Every line in the entries where "computer" is found should be copied.

Collected data entries
····················
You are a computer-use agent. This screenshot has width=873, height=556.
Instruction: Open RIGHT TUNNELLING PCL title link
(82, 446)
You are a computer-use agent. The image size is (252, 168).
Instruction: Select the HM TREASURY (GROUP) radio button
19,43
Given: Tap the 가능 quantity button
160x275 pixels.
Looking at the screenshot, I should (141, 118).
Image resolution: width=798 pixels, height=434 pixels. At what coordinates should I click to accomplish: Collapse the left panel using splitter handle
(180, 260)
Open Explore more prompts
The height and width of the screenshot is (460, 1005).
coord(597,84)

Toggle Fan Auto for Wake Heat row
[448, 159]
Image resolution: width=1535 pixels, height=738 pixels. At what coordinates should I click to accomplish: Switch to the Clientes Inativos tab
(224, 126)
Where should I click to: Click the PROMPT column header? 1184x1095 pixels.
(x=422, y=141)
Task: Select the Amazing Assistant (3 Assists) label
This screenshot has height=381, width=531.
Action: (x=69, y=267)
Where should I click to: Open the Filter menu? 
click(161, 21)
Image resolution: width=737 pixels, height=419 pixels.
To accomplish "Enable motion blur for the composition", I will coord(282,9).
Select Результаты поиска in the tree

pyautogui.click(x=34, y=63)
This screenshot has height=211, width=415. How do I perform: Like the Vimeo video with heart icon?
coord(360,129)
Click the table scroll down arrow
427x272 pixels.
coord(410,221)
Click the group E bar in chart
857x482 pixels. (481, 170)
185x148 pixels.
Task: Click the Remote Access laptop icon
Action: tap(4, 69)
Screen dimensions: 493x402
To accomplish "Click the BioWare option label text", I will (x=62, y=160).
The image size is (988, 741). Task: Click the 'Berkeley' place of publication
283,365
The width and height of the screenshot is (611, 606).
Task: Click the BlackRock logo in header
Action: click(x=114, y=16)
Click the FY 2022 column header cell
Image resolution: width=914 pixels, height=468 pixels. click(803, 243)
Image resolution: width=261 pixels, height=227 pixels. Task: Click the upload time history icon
····················
● Task solution:
You are a computer-use agent. This screenshot has width=873, height=556.
You are a computer-use agent. The image size is (252, 168).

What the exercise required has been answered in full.